**** Raw data ****

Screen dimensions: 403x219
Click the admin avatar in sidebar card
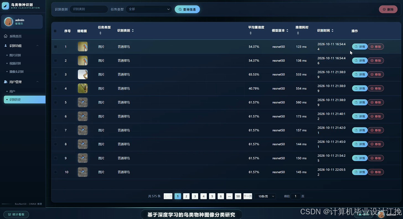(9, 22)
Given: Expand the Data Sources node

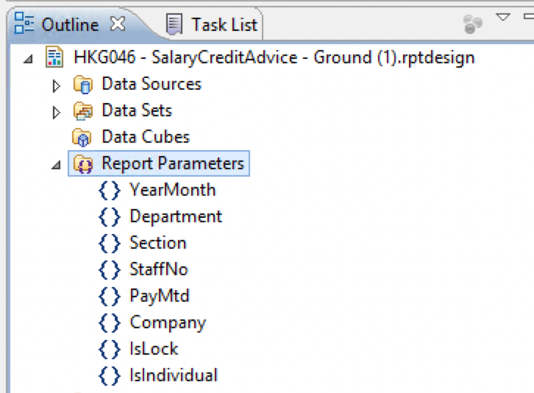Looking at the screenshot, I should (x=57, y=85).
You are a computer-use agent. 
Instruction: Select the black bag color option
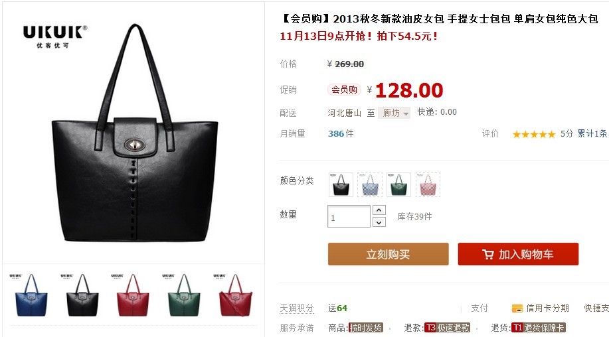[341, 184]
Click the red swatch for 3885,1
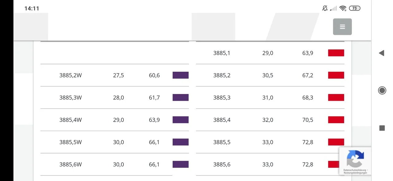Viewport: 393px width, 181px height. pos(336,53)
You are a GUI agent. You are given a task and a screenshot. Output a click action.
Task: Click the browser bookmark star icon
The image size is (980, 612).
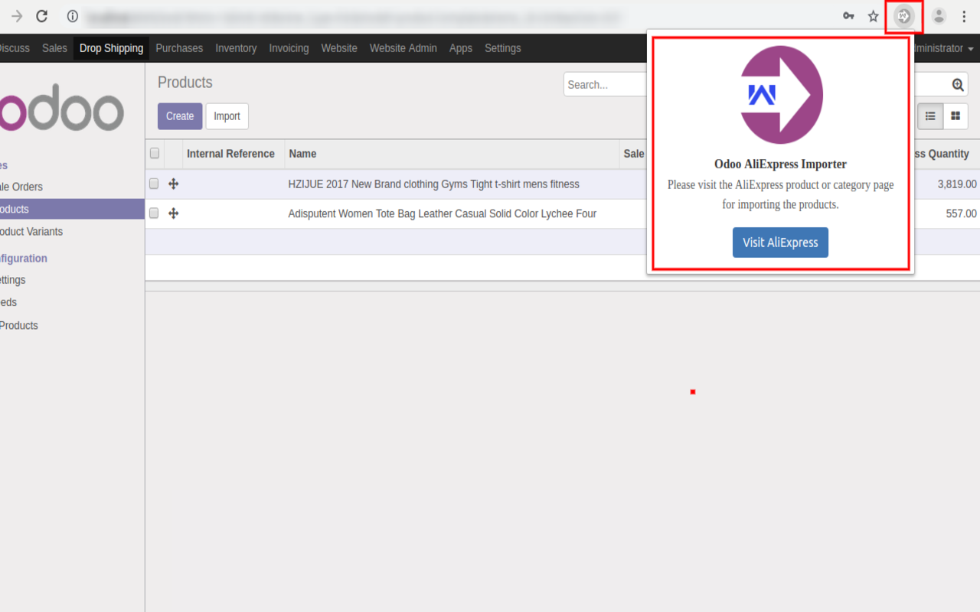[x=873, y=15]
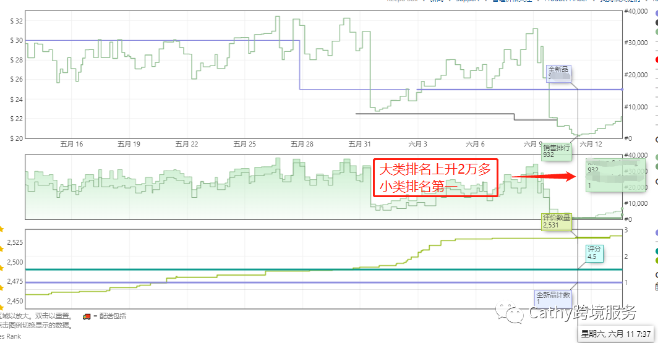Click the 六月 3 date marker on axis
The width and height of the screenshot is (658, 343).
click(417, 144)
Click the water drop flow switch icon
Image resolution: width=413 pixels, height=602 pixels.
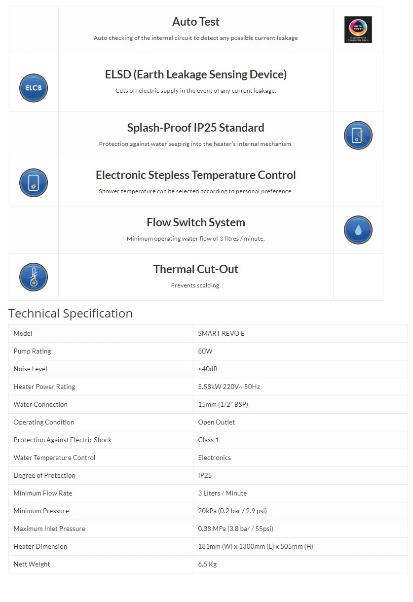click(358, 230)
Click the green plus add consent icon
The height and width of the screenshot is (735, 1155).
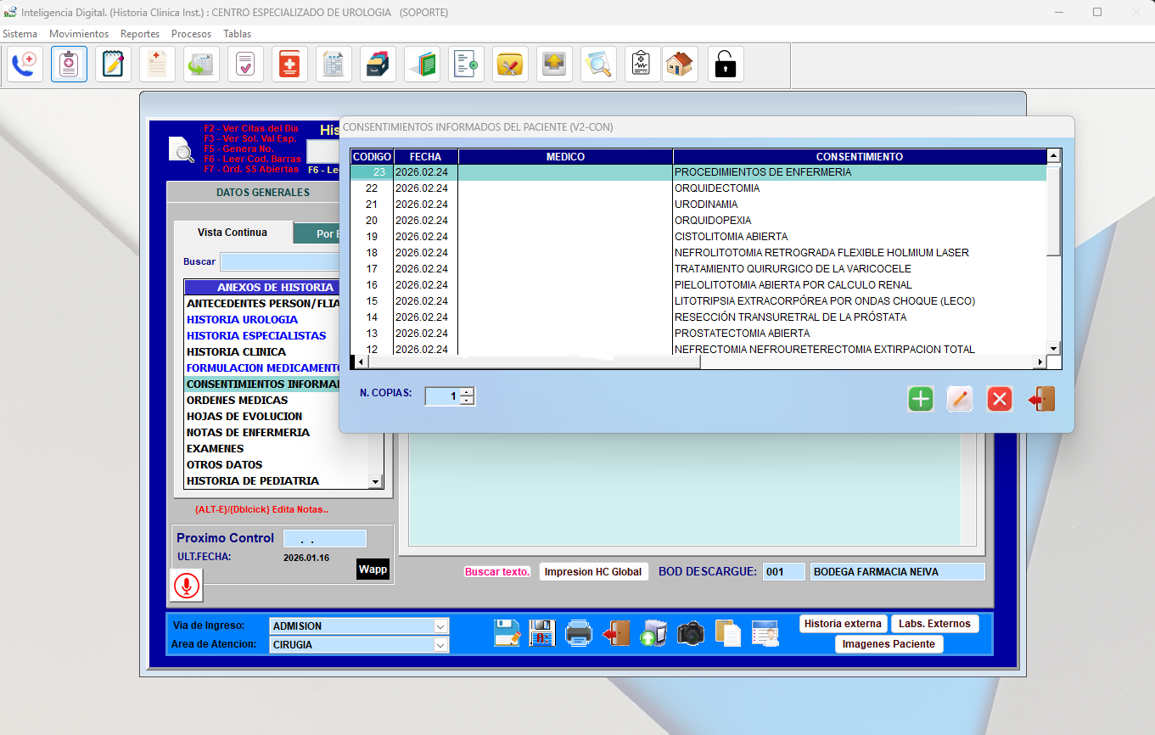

****

Do this >> Can you turn the lines above into a numbered list, skipping any blank lines and leaving out the pictures?

Response to the task >>
1. Screen dimensions: 403x219
2. Click the admin avatar in sidebar card
3. (9, 22)
4. Given: Expand the Data Sources node
5. Looking at the screenshot, I should (x=57, y=85).
6. You are a computer-use agent. 
7. Instruction: Select the black bag color option
8. [341, 184]
9. Click the red swatch for 3885,1
10. Viewport: 393px width, 181px height. pos(336,53)
11. You are a GUI agent. You are given a task and a screenshot. Output a click action.
12. Task: Click the browser bookmark star icon
13. The image size is (980, 612).
14. [x=873, y=15]
15. Click the 六月 3 date marker on axis
16. The width and height of the screenshot is (658, 343).
17. click(417, 144)
18. Click the water drop flow switch icon
19. Image resolution: width=413 pixels, height=602 pixels.
20. click(358, 230)
21. Click the green plus add consent icon
22. The height and width of the screenshot is (735, 1155).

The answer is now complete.